Everyone’s guilty of poor posture once in a while, but if you often catch yourself hunched over when you’re sitting, standing, or walking, you could actually be harming your health. Bad posture can lead to a number of problems, including commonly known issues like back pain and spinal issues. But, constantly slumping can also have a variety of less talked about side effects, including causing digestive problems. 

The Effects of Poor Posture on Digestion

When you eat, your diaphragm works to move food through your oesophagus and down to your gut, with a system to prevent stomach acid from rising up and into your mouth. But, if you eat in a slouched position, you put a whole lot of tension on your diaphragm that its not used to, causing it to stop working as it should. The result of this can be a mixture of acid reflux, heartburn. and bloating – neither of which are very comfortable.  So, if you find yourself having to take tablets after you eat to prevent these unwanted problems, it could be time to take a look at your posture as you eat instead.

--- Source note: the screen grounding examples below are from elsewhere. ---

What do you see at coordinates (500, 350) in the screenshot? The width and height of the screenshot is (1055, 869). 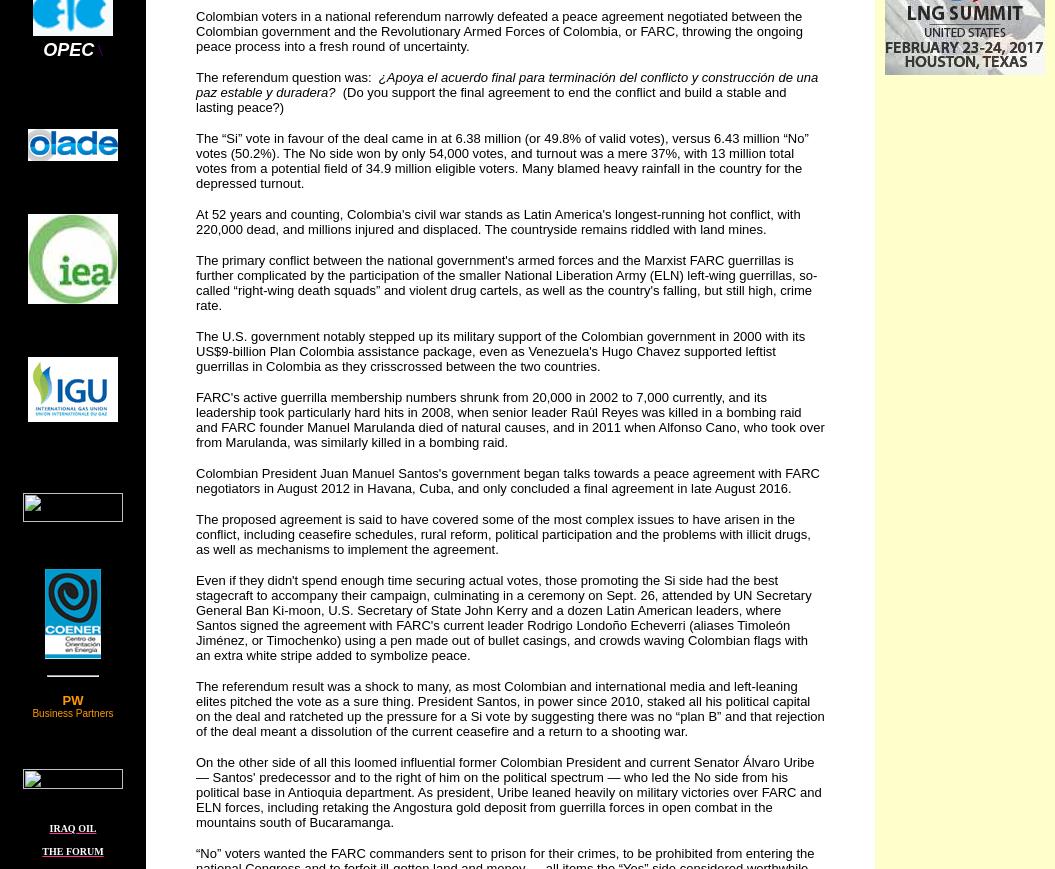 I see `'The U.S. government notably stepped up its military support of the Colombian government in 2000 with its US$9-billion Plan Colombia assistance package, even as Venezuela's Hugo Chavez supported leftist guerrillas in Colombia as they crisscrossed between the two countries.'` at bounding box center [500, 350].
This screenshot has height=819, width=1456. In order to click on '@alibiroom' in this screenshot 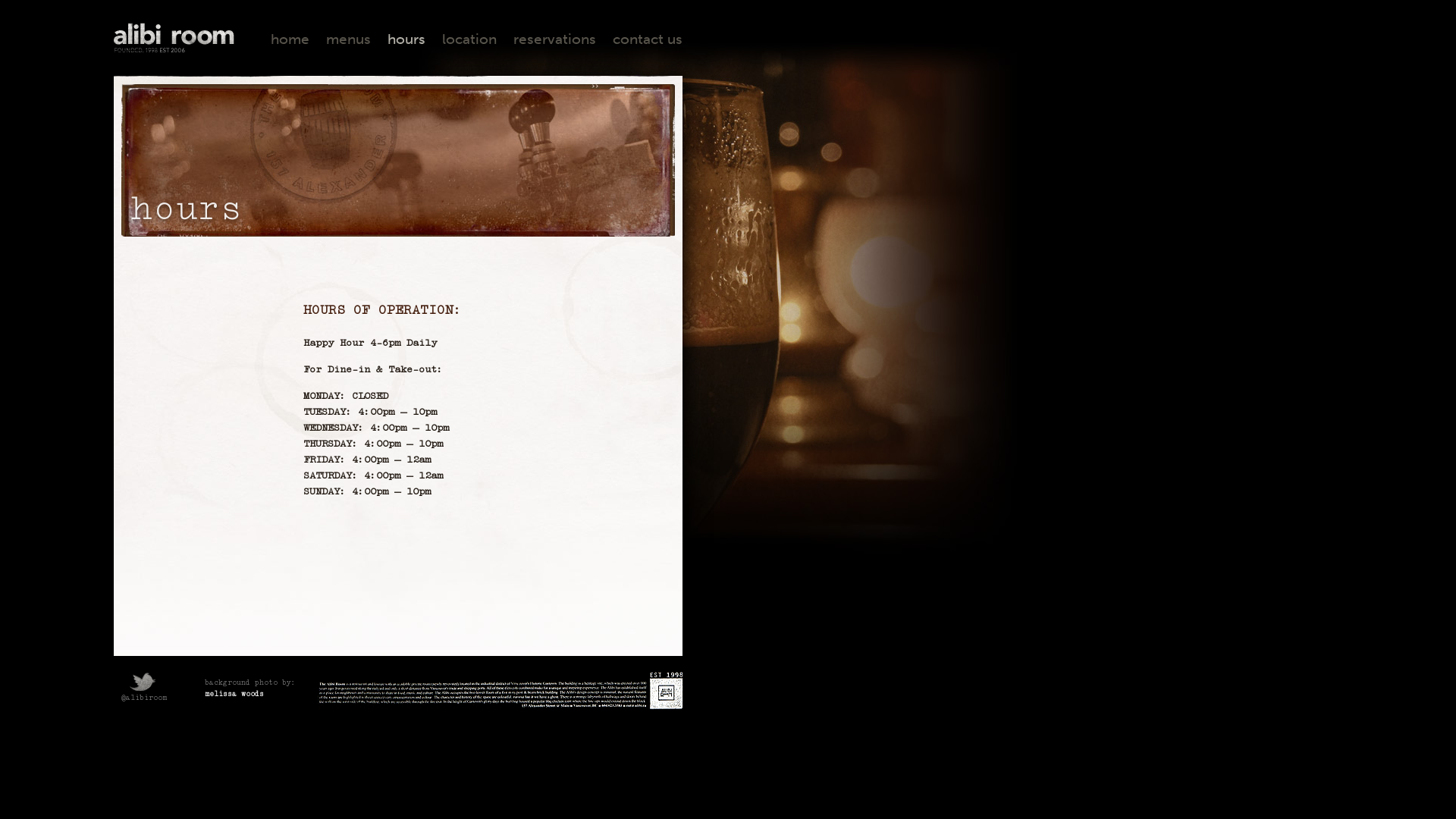, I will do `click(140, 690)`.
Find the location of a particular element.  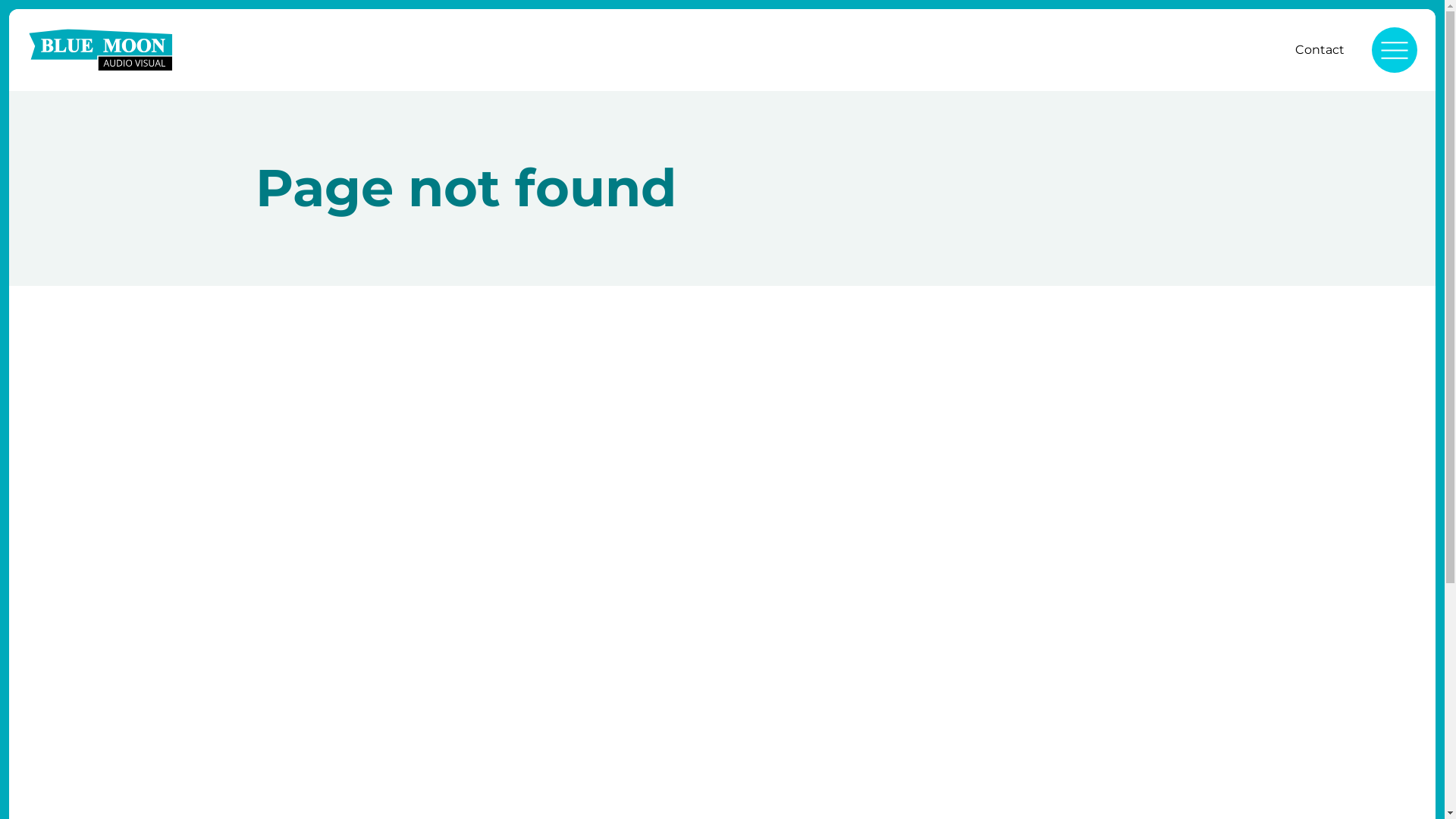

'Contact' is located at coordinates (1319, 49).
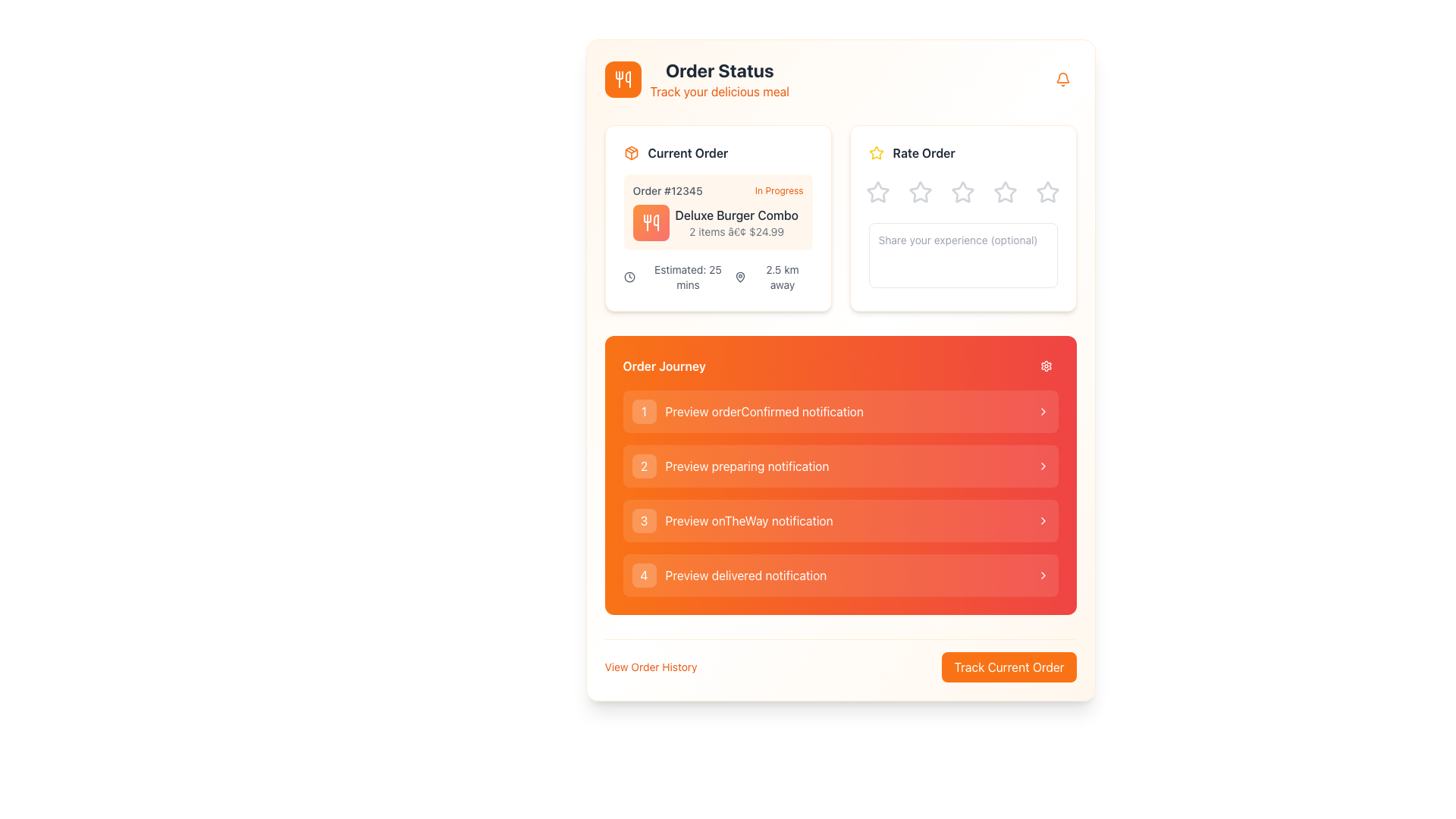 The width and height of the screenshot is (1456, 819). Describe the element at coordinates (717, 222) in the screenshot. I see `details about the order item displayed as 'Deluxe Burger Combo' along with its quantity and total price, located in the 'Current Order' section of the 'Order Status' interface` at that location.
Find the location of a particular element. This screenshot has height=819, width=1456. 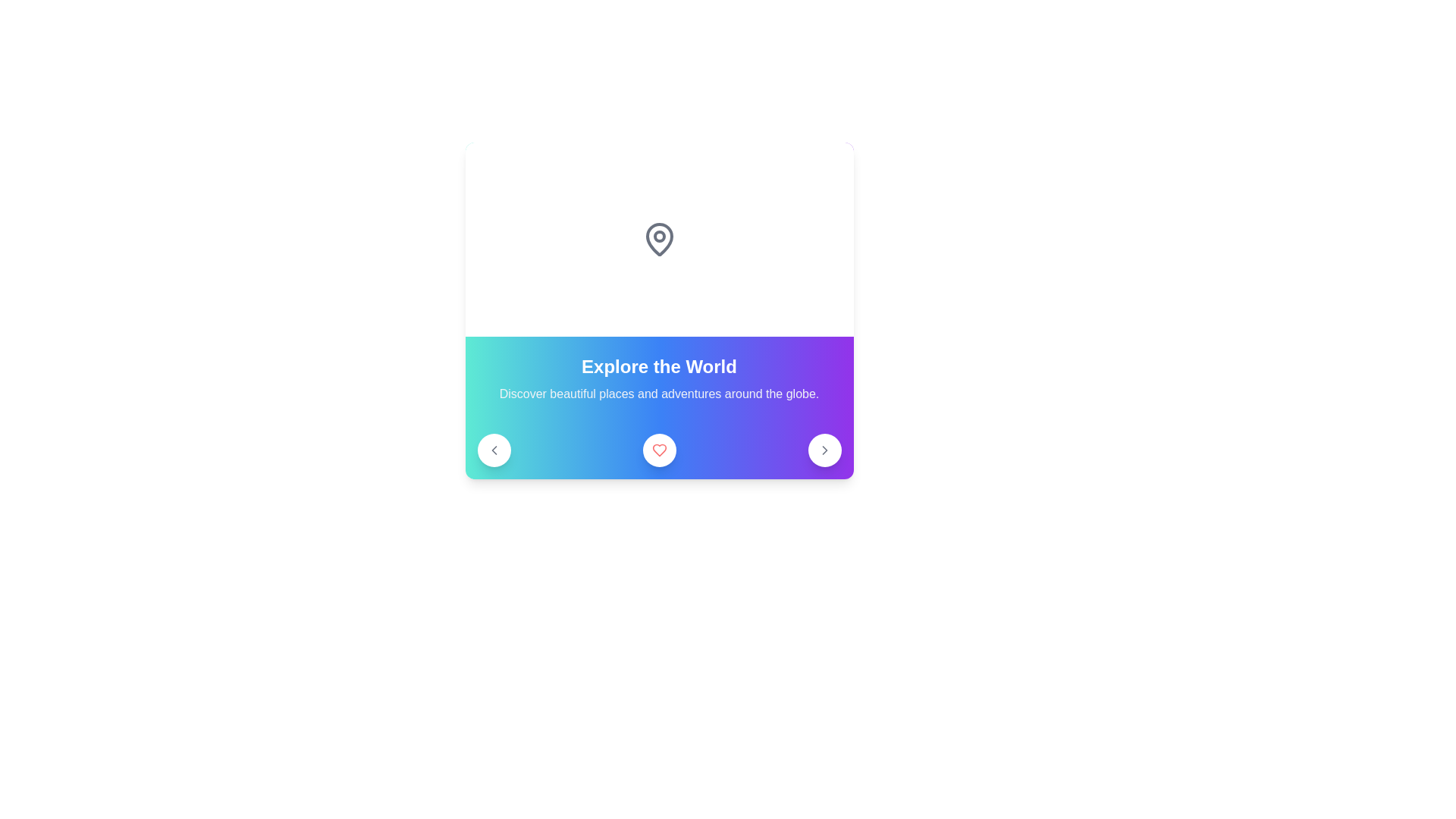

the circular focus point inside the map pin icon, which is located at the top area of the card layout is located at coordinates (659, 237).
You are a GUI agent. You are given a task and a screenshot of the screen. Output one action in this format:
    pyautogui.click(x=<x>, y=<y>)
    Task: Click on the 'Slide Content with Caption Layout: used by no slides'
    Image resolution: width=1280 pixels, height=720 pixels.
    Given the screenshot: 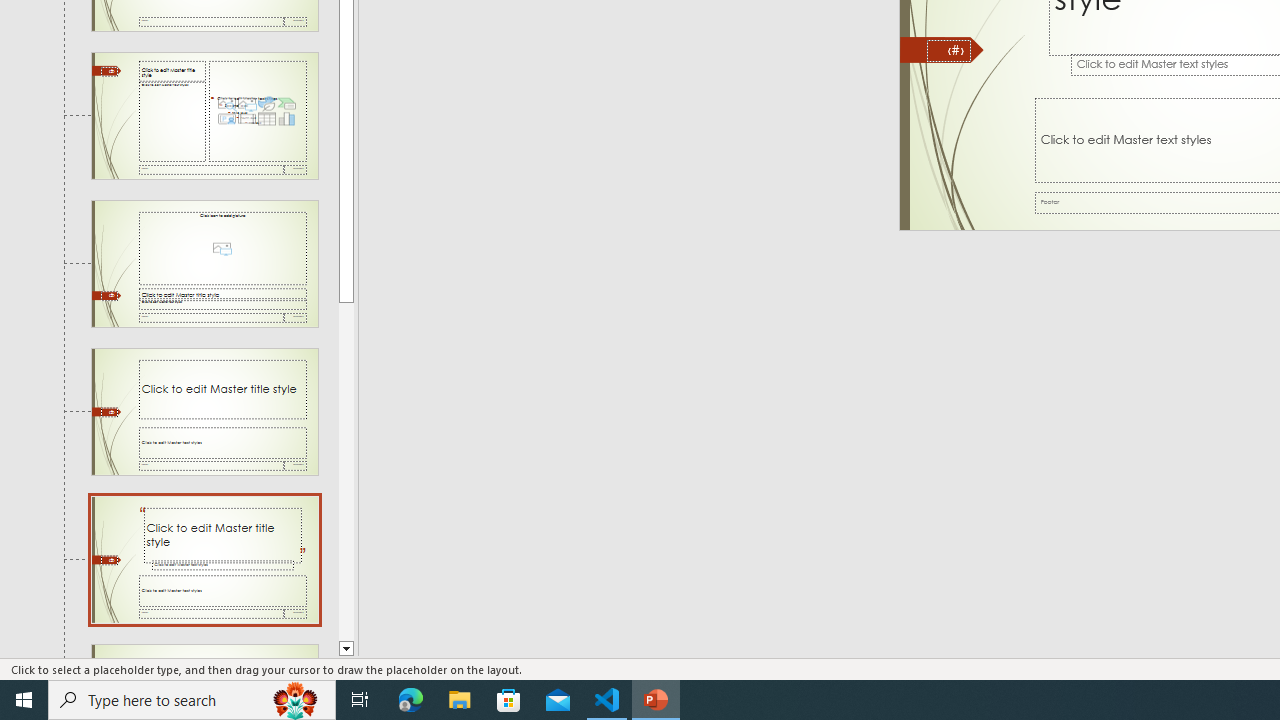 What is the action you would take?
    pyautogui.click(x=204, y=116)
    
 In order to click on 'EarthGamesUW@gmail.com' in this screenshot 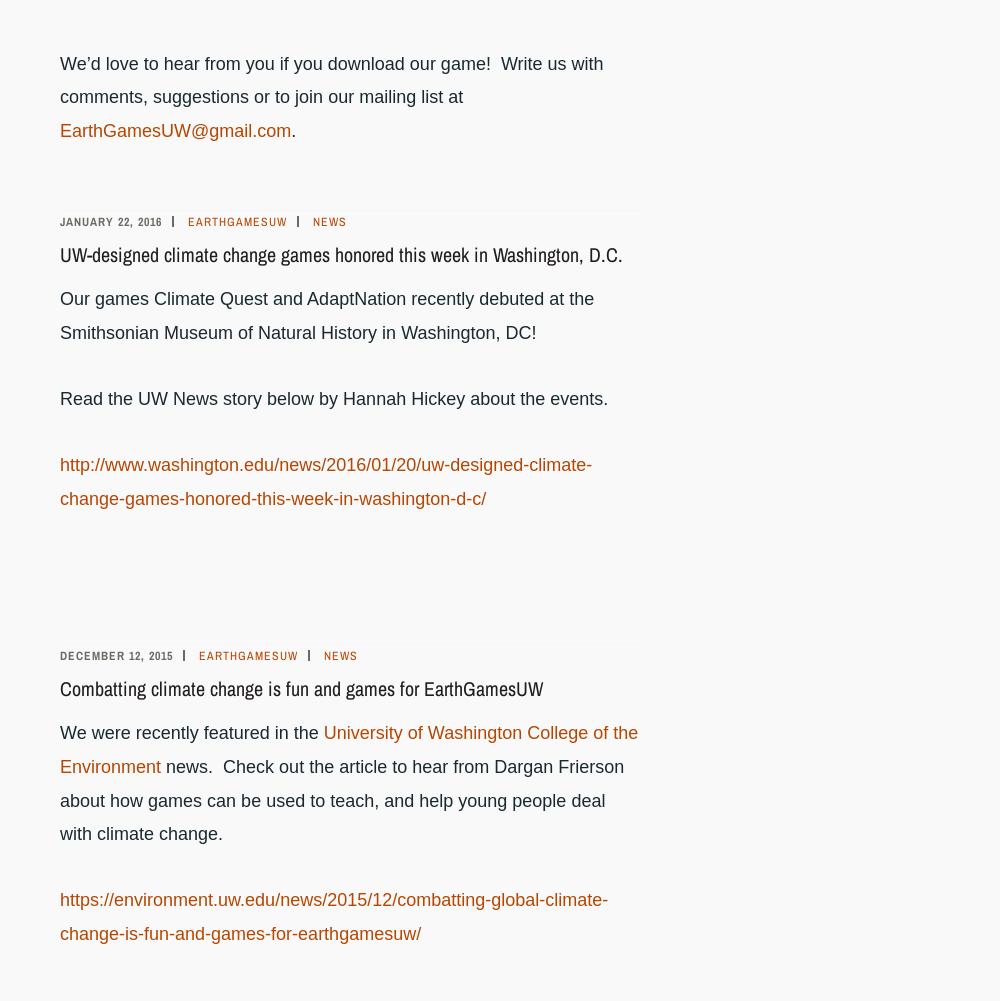, I will do `click(175, 130)`.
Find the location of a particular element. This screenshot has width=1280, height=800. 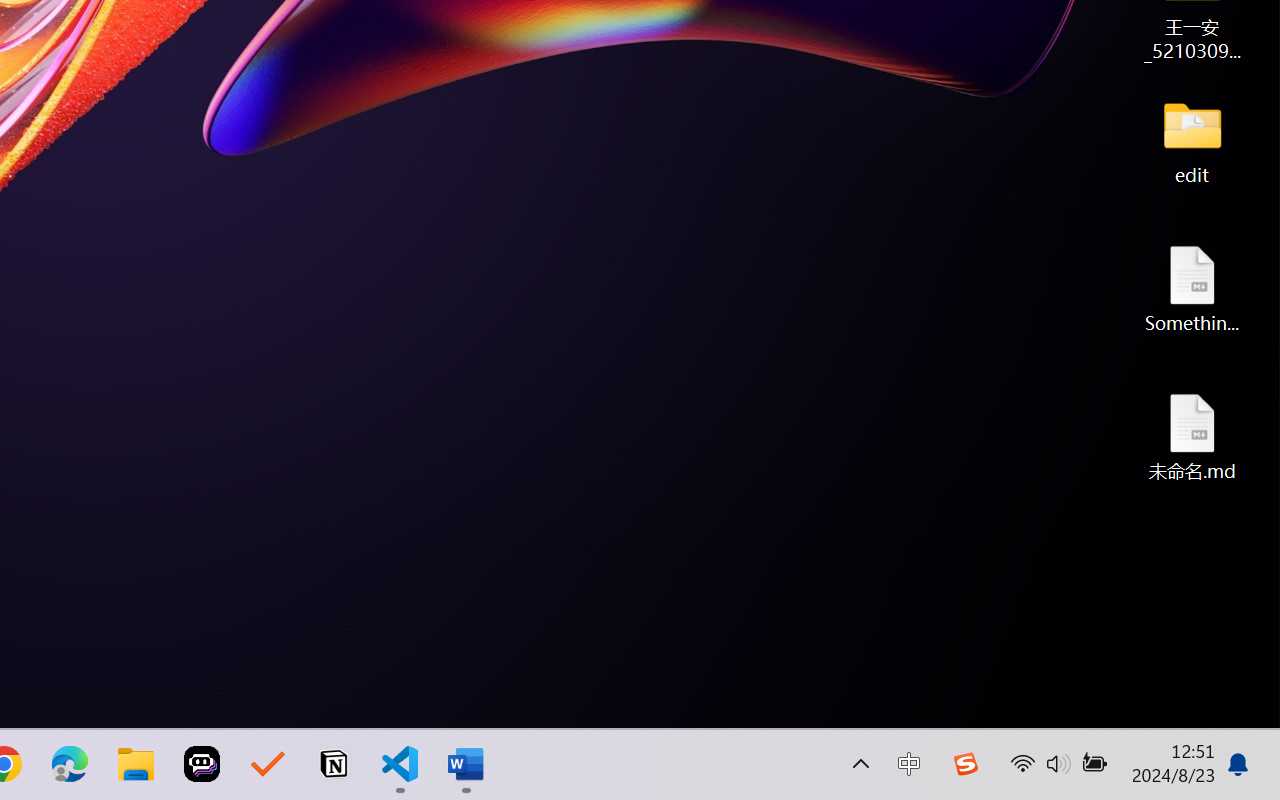

'Something.md' is located at coordinates (1192, 288).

Tips to Improve Your Posture

If you think you might have some issues with posture and digestion, there are plenty of ways you can improve yours and help your food go down a little better. 

  • Eating at work – If you eat at your desk at work frequently it’s likely your hunching over your table, bending down to eat, which definitely won’t help with your digestion. To help stop this, make sure you have a comfortable chair that’s optimized to help posture, and hold what you’re eating in your hands, bringing the food to your mouth rather than going down to it.
  • Eating at home – A lot of us have switched to eating at the table for slouching on the sofa, which is terrible for posture. Try and make more of an effort to sit at the table on a proper chair when you eat; this simple change will do wonders for your posture. As when at your desk, make sure you’re bringing the food to your mouth rather than bending to it, too.
  • Be mindful – Try and think of your posture as you eat, making it a conscious decision to sit straight if your automatic response is to slouch. Eventually, you’ll retrain your brain to automatically sit like this.
  • Workout – Strengthening your core muscles is a great way to improve your posture and help digestion. Take a look at yoga or pilates – both have great, gentle exercises that anyone can do to improve core strength.

Postural Correction Services

At Canary Wharf Chiropractic, we can help correct bad posture to ease a whole range of problems, including posture-related digestion. Our experienced chiropractitioners can show you how you should be standing and sitting, analyse how you currently are, and direct you to the right correctional treatments. 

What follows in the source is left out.